I Want To Be Left Behind: Finding Rapture here on Earth, A Memoir
by Brenda Peterson
2010

This is an excellent book and I found it quite difficult to read. I read it one chapter at a time with breaks in between and had to renew my library check-out. It’s 275 pages across twelve chapters plus a prologue and an epilogue. It’s a memoir about growing up in an extremely devout Southern Baptist family during a time of great social change where her values and the values of her family are increasingly diverging.

Her whole extended family are devout Southern Baptists who talk excitedly about looking forward to the Rapture, are stalwart Republicans who supported the Vietnam War, don’t believe in global warming, and don’t approve of those hippies. They are also loving people who care for her and for each other, live closely with nature, hold holiday feasts like no one else, and support their friends and neighbors. Peterson realized relatively early that she didn’t have the same faith or beliefs as her family, and thus struggled with how to be true to herself and her beliefs without hurting her loved ones. In a warm and welcoming social group that is all looking forward to the end of the world when they’ll be taken directly to heaven, how can she say that she actually wants to stay behind and protect the world instead?
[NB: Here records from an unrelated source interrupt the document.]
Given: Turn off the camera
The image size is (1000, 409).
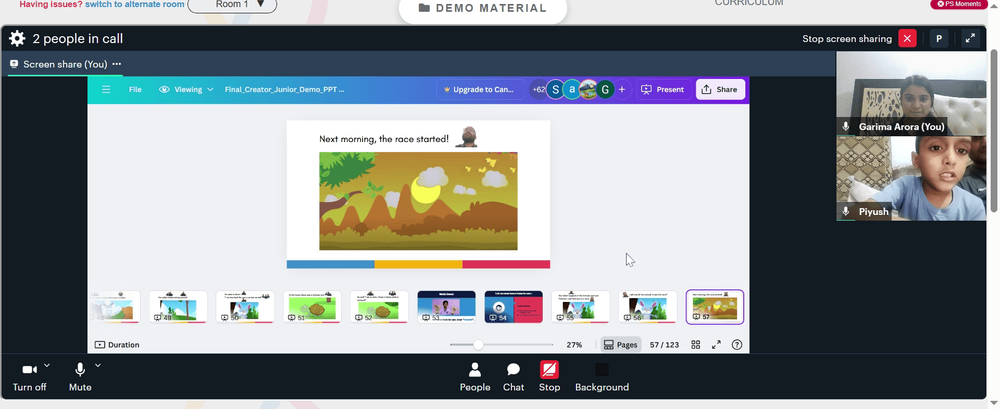Looking at the screenshot, I should tap(29, 376).
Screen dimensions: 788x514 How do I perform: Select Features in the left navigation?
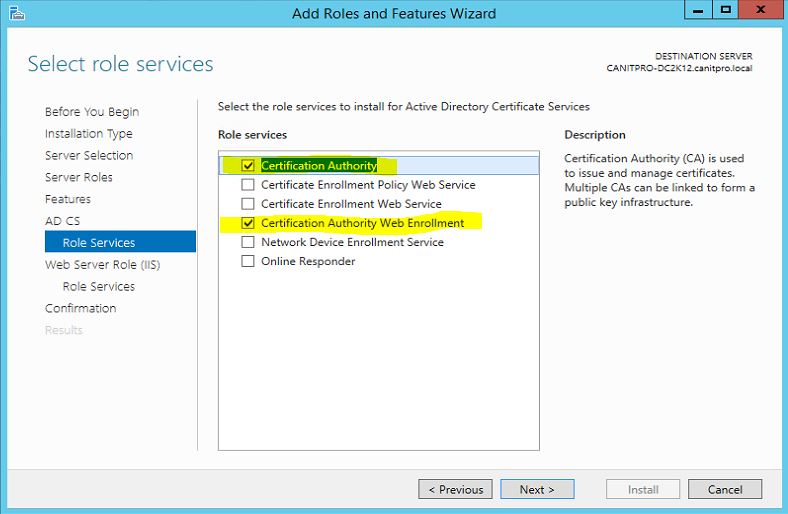tap(68, 200)
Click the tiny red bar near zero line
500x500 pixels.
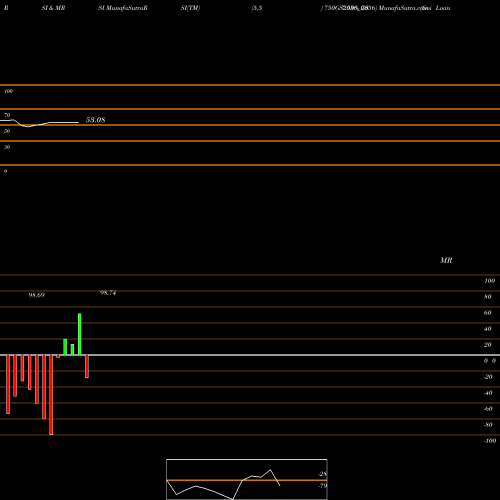(58, 356)
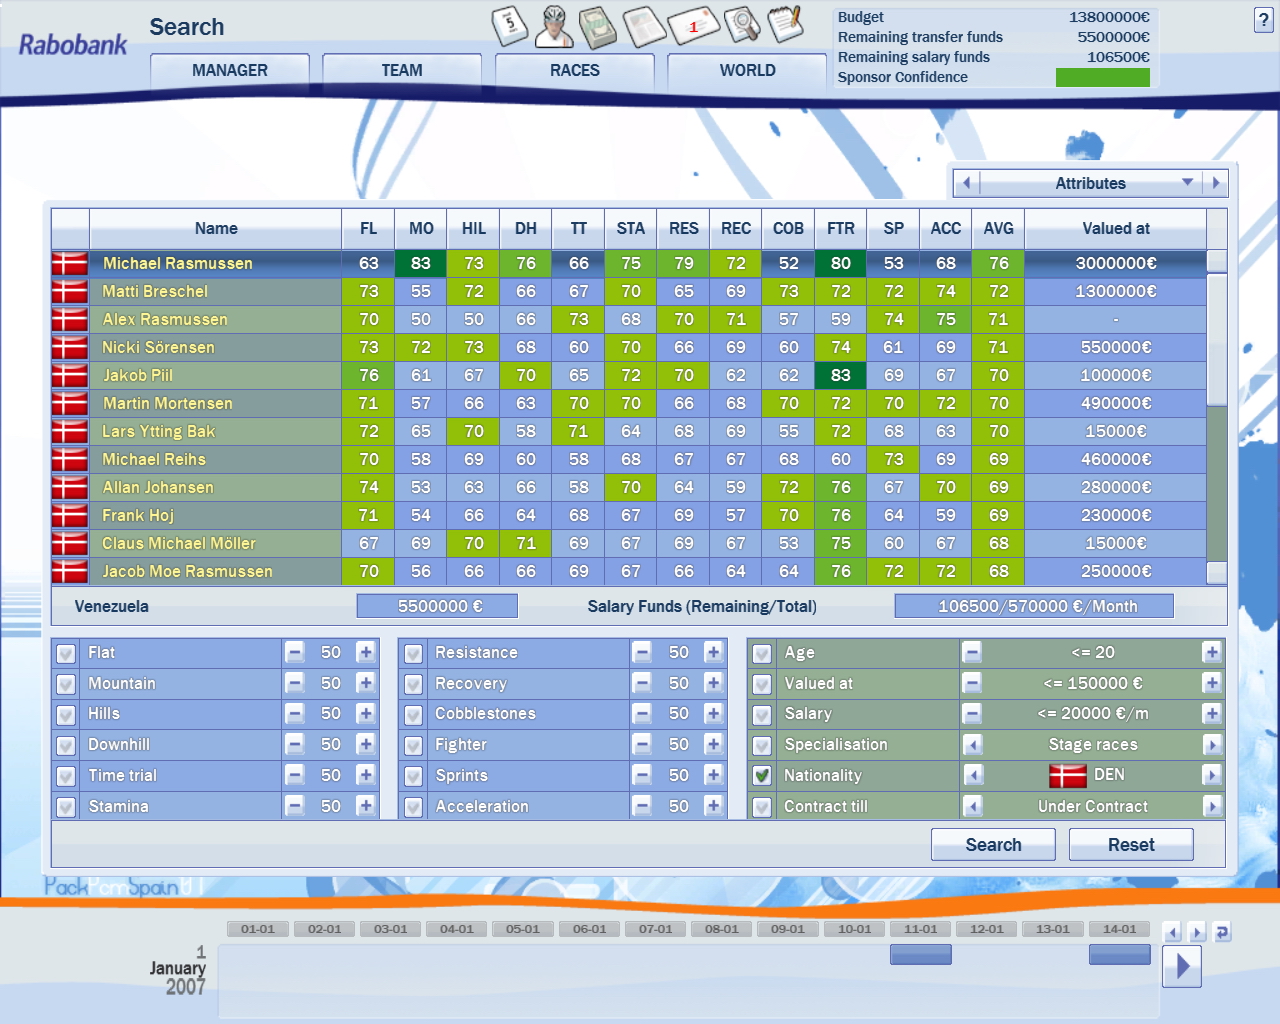The image size is (1280, 1024).
Task: Open the newspaper icon
Action: click(644, 26)
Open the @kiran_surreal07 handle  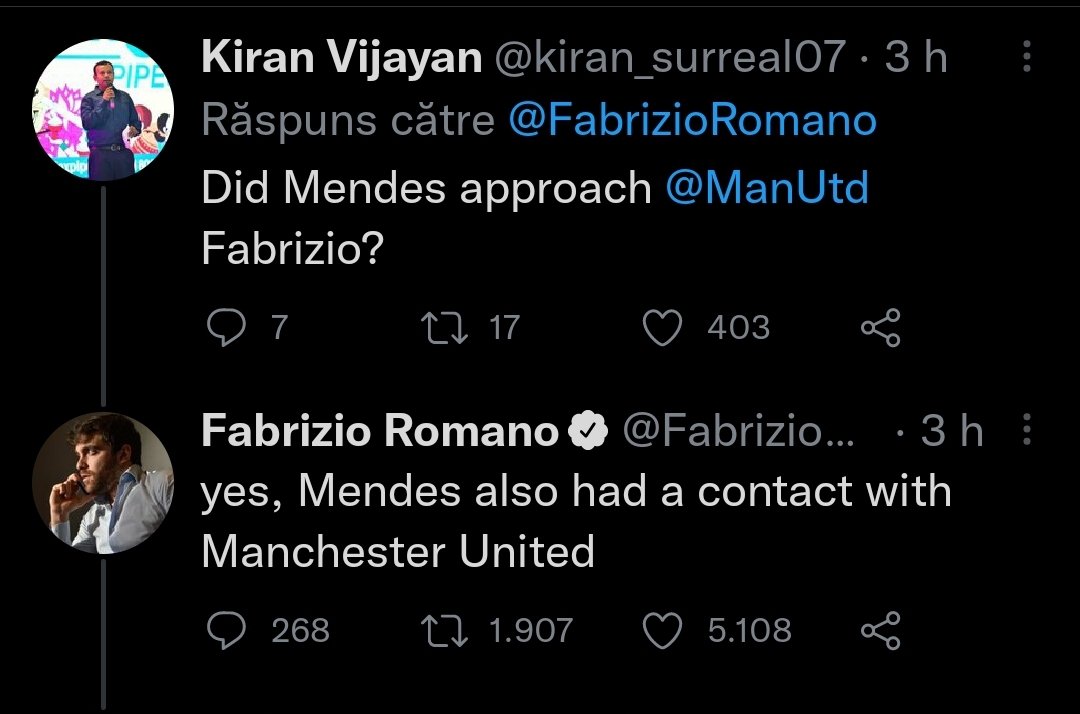670,58
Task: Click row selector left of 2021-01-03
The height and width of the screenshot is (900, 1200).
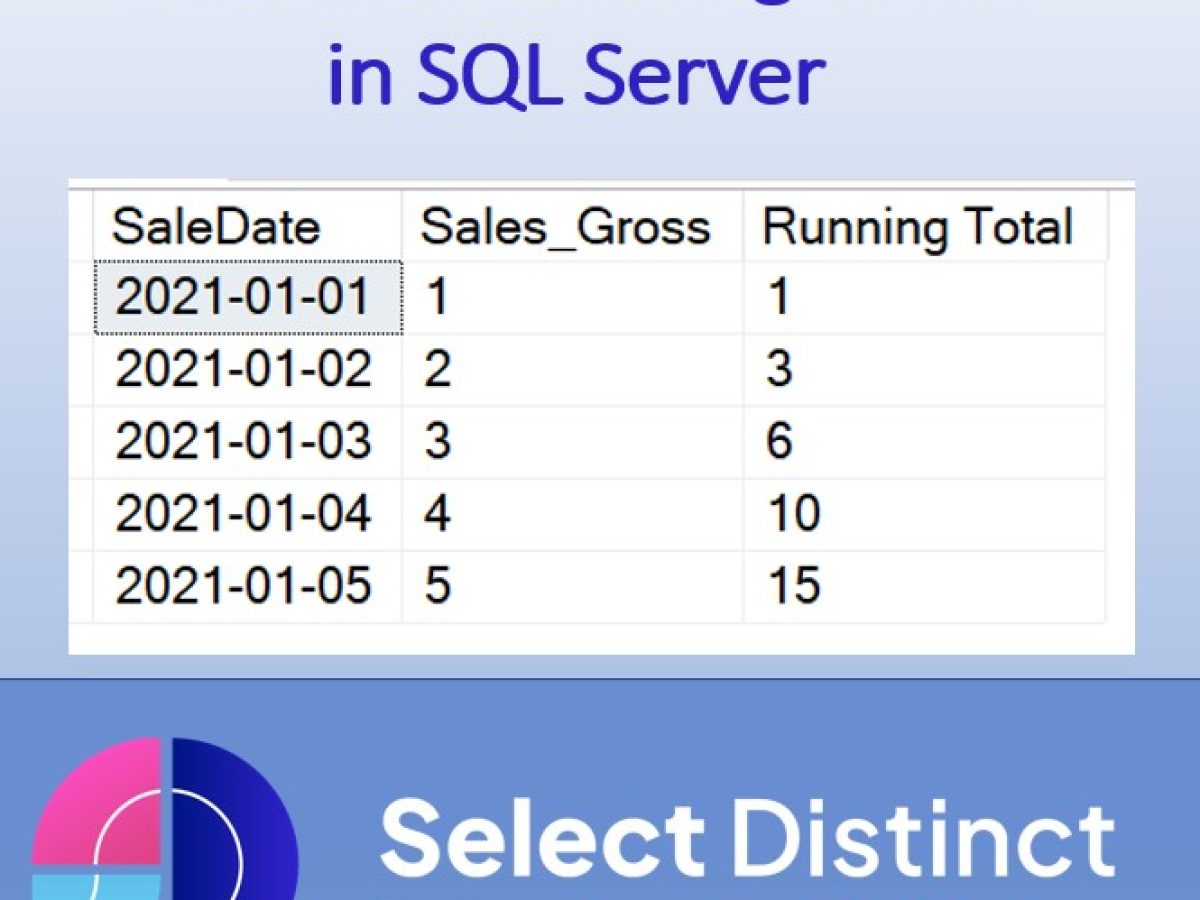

The twelve chapters of the book progress through time from Peterson’s young childhood, through her education and exploration of other faiths, her young adulthood of trying to find a career path, to being the established nature writer that she grew into. Every chapter is a story about the stretch, pull and tug of growing into someone that doesn’t fit with her family but is also forever a part of that family: how the love and discomfort go side by side, for both her and her family members.

It is very timely as US politics become ever more polarized. I highly recommend it.